begin Reading text
The LSTM network architecture is a special type of recurrent neural network, designed to store and regulate information over time, which makes LSTMs well suited to learn long-term dependencies and memory effects (Hochreiter & Schmidhuber 1997). The LSTM is described in full elsewhere (Kratzert et al. 2018; Shen 2018). Similar to traditional hydrological models, the LSTM processes input data time step after time step. Runoff on a specific day is simulated based on the timeseries of length n of the preceding n days of meteorological data. Kratzert et al. (2019b) developed the entity-aware LSTM, which is an adaptation of the standard LSTM capable of learning catchment similarities based on the static attributes, which are treated in a separate embedding layer. In this study, we applied the proposed entity-aware LSTM, referred to simply as LSTM hereafter. We used the NeuralHydrology codebase (github.com/neuralhydrology/neuralhydrology/) to train and evaluate the models used in this study.
As the purpose of this study was to initially explore the LSTM applicability, hyperparameters were not optimised. Following Kratzert et al. (2019b), we assigned the following hyperparameter values: a learning rate of 0.001, a batch size of 256, an input length of 270 days, 64 hidden cell states, a dropout rate of 0.4 and 20 training epochs. All models were trained with five different seeds and the average of the five models was used for the final LSTM prediction. The model setup files are available at https://doi.org/10.22008/FK2/YCQXTR.
We conducted both a temporal split-sample and a spatio-temporal split-sample experiment to test the capabilities of a LSTM for Danish runoff data. The temporal split-sample experiment used data from all 301 stations for training. The timeseries were split into a training period of 11 years (2000–2011) and a test period of 10 years (1990–1999; Fig. 2). The two periods correspond to the calibration and test period of the DK-model, which permitted a fair comparison between the two models. The spatio-temporal split-sample experiment was divided into the same training and test periods. Furthermore, 20% of the stations were randomly selected and removed from the training data set and retained for model evaluation of the spatio-temporal split-sample experiment (i.e. a 20% spatial hold-out; Fig. 1). This experiment offers a more robust evaluation, as it tests the transferability of 80% of stations to the remaining 20%. This allows us to assess the ability to predict ungauged basins.
The concept of pre-training can be used to initialise the weights of a LSTM using alternative runoff data before fine-tuning the LSTM using the actual runoff data from the catchments of interest. Runoff data for pre-training can potentially be obtained from observational data sets from a larger or different geographical region or from a PBM. In this study, we followed the latter and employed simulation data from the DK-model to pre-train. In this way, the LSTM aimed to emulate the process descriptions of the PBM before being fine-tuned against observed runoff. The training epochs were set to 15 for pre-training and 5 for fine-tuning. Simulated runoff at all 301 stations for the training period of 11 years (2000–2011) was used for pre-training, and it was applied to both split-sample experiments.
For training the LSTM network, the mean squared error (MSE) between the observed and simulated runoff was selected as the loss function. Two alternative metrics were calculated for the model evaluation, namely the Kling-Gupta Efficiency (KGE) and the averaged flow balance (Fbal). KGE is a three-component metric that considers the correlation, the standard deviation ratio and the bias between the observed and simulated runoff (Gupta et al. 2009). Fbal quantifies the water balance closure between the observed and simulated runoff relative to the observed flow (Henriksen et al. 2003). Negative Fbal scores indicate an overestimation of the model with respect to the observed runoff. The optimal values for KGE and Fbal are 1 and 0, respectively.
end Reading text
begin Data excerpts
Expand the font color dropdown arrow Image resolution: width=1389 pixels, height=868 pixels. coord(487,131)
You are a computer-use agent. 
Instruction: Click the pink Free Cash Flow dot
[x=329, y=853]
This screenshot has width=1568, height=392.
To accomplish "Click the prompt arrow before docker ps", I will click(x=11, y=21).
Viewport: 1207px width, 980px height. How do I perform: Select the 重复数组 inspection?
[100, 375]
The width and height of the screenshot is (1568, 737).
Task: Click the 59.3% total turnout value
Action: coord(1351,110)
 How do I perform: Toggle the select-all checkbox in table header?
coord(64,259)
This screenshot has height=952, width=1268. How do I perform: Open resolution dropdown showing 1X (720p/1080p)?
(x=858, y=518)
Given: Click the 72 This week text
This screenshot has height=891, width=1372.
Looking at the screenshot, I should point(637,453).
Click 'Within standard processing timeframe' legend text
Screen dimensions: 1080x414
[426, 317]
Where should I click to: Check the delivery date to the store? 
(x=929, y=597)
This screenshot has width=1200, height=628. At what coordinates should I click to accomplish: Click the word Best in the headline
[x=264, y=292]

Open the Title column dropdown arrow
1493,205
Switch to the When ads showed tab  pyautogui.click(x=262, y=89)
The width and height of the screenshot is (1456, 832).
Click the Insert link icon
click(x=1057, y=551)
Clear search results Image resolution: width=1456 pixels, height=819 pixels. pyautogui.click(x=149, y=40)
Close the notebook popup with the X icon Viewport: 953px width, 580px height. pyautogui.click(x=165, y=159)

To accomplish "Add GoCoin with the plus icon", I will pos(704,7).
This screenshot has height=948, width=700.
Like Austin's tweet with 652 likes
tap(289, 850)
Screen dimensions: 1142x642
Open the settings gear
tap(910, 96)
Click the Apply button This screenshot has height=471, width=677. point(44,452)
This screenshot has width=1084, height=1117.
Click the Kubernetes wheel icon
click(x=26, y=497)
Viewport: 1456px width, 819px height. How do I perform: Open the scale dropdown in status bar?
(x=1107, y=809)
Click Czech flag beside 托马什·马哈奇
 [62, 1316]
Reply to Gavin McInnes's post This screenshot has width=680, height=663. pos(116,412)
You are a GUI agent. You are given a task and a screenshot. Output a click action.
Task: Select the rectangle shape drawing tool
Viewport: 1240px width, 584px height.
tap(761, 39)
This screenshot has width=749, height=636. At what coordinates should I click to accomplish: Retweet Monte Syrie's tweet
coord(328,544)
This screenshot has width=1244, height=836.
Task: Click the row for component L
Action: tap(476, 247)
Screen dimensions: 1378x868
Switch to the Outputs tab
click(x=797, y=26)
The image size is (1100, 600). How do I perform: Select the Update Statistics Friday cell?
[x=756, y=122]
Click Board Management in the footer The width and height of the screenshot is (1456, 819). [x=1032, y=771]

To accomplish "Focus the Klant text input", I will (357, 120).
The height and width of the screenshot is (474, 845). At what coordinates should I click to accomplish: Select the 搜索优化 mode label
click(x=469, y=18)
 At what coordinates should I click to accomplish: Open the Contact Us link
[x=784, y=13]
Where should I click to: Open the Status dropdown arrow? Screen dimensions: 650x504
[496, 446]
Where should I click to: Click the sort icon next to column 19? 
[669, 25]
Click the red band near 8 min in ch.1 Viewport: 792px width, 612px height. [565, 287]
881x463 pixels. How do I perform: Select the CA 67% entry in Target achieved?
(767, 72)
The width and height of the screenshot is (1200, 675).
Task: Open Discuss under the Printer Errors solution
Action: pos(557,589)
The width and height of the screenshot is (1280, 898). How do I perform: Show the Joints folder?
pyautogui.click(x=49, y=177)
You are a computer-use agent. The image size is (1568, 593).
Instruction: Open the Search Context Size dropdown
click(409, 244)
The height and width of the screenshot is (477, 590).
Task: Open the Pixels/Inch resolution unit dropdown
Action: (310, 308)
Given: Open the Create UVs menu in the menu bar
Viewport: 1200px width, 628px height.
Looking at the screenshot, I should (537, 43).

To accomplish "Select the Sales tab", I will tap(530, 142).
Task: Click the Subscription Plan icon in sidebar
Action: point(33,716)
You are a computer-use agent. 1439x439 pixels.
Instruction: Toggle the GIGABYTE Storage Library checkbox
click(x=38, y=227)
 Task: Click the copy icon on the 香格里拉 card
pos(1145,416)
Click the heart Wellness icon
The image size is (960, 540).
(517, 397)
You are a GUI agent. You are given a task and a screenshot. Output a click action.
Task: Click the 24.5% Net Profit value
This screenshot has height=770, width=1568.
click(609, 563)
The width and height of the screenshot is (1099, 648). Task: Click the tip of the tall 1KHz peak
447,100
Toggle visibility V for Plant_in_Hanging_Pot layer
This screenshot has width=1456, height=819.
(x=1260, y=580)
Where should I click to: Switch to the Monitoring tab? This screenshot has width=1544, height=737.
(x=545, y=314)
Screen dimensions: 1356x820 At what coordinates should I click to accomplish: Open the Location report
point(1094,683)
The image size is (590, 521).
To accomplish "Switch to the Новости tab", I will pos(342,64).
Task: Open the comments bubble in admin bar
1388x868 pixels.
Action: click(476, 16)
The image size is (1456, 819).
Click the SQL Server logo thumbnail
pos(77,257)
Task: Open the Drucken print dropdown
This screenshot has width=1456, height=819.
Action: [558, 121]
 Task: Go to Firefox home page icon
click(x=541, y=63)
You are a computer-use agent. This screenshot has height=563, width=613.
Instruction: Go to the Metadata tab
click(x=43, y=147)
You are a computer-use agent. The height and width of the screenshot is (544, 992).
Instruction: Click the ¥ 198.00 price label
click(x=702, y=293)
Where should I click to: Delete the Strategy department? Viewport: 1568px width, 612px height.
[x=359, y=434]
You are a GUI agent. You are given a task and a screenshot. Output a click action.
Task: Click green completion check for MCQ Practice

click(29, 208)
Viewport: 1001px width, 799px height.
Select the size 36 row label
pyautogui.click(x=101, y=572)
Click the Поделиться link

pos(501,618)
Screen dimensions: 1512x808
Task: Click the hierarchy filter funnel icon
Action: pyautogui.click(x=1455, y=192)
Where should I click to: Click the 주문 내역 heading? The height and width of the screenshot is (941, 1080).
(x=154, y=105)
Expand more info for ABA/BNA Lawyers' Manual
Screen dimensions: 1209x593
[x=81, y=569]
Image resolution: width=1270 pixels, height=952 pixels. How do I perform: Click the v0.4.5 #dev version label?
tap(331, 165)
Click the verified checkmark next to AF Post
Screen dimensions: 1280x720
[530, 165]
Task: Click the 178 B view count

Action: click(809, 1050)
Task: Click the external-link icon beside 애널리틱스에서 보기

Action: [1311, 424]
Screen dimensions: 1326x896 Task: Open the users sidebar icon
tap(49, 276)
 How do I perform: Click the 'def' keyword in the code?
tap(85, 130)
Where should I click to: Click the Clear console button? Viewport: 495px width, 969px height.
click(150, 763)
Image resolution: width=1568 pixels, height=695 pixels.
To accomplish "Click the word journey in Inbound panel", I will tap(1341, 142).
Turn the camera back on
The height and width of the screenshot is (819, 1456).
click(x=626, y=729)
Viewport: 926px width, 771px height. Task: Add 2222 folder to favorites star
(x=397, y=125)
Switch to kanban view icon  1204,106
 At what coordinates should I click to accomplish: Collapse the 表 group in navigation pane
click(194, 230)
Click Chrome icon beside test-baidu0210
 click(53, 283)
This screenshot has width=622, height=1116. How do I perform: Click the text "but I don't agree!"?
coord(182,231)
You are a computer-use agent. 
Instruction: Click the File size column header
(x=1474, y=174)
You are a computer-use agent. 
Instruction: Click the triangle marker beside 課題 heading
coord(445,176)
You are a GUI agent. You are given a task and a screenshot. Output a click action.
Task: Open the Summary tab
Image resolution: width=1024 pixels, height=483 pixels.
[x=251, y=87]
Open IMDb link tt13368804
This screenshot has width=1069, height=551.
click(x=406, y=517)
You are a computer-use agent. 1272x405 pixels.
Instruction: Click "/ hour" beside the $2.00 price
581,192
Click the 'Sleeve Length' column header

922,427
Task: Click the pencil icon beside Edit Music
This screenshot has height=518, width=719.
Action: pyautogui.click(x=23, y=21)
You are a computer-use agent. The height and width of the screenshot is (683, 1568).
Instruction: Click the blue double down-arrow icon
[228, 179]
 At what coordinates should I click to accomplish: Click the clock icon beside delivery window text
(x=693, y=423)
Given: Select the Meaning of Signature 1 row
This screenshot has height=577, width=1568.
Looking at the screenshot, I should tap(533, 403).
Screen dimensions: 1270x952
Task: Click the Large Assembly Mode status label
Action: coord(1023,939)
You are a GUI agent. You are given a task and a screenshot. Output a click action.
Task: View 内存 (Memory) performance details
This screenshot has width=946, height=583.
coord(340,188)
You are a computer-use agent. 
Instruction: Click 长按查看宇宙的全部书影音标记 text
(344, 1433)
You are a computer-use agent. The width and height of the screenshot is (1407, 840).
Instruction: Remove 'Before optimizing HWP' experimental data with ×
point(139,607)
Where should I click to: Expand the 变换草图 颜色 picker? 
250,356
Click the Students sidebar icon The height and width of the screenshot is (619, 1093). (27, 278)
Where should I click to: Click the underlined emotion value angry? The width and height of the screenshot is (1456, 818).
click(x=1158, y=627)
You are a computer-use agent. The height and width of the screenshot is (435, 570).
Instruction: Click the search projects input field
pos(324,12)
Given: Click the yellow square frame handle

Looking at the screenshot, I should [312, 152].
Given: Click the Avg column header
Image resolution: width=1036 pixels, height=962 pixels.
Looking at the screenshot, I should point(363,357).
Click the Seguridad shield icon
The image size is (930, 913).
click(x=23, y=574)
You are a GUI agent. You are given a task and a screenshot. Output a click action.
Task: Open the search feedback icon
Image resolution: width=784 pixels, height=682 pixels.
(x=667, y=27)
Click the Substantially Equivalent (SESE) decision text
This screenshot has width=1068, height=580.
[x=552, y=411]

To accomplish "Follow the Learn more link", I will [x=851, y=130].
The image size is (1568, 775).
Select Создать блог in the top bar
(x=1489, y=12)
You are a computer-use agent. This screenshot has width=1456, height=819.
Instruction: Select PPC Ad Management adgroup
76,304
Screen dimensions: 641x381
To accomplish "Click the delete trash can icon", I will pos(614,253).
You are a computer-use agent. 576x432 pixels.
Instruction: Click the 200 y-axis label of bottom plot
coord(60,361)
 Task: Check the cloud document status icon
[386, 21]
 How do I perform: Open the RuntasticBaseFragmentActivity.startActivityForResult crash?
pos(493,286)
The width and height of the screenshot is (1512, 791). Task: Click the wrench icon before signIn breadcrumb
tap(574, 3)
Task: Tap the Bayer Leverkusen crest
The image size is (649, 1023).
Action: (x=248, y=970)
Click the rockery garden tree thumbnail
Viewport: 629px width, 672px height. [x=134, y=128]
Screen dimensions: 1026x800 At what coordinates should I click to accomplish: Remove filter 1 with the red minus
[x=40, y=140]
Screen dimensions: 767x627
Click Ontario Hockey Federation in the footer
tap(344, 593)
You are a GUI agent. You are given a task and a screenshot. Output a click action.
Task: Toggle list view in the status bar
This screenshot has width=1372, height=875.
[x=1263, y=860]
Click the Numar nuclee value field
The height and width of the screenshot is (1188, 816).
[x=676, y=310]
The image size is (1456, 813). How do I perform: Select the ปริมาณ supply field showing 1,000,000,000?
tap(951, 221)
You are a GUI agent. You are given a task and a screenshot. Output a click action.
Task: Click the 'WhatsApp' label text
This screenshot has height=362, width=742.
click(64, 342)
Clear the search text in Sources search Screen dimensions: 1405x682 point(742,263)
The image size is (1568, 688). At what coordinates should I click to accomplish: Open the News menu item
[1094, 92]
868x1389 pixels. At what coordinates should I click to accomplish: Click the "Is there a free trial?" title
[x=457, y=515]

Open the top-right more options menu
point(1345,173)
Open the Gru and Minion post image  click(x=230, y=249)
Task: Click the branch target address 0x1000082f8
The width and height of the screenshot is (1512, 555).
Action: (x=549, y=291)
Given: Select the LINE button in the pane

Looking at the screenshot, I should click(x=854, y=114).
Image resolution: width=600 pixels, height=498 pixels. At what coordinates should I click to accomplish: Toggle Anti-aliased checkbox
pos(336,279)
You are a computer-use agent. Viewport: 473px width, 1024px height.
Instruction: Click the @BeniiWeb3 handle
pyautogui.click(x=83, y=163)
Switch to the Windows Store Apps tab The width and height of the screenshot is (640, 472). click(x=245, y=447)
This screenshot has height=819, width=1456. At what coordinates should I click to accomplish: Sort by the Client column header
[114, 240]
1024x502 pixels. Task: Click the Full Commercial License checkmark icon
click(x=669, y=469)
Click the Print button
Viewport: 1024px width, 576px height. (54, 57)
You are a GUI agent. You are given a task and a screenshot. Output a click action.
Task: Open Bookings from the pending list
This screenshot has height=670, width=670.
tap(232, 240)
end Data excerpts
### Directions
1) Can you condense the paragraph of the LSTM text that begins "As the purpose of this study" into a short list that keeps its main facts?
2) Will you quote the LSTM text starting at "For training the" and ending at "and 0, respectively."?

### Results for each task
1)
- Hyperparameters were not optimized, since the study aimed only to explore initially whether the LSTM could be applied.
- Values followed Kratzert et al. (2019b):
  - learning rate 0.001
  - batch size 256
  - input length 270 days
  - 64 hidden cell states
  - dropout rate 0.4
  - 20 training epochs
- Every model was trained with five different seeds, and the average of the five models gave the final LSTM prediction.
- The model setup files are at https://doi.org/10.22008/FK2/YCQXTR.

2)
For training the LSTM network, the mean squared error (MSE) between the observed and simulated runoff was selected as the loss function. Two alternative metrics were calculated for the model evaluation, namely the Kling-Gupta Efficiency (KGE) and the averaged flow balance (Fbal). KGE is a three-component metric that considers the correlation, the standard deviation ratio and the bias between the observed and simulated runoff (Gupta et al. 2009). Fbal quantifies the water balance closure between the observed and simulated runoff relative to the observed flow (Henriksen et al. 2003). Negative Fbal scores indicate an overestimation of the model with respect to the observed runoff. The optimal values for KGE and Fbal are 1 and 0, respectively.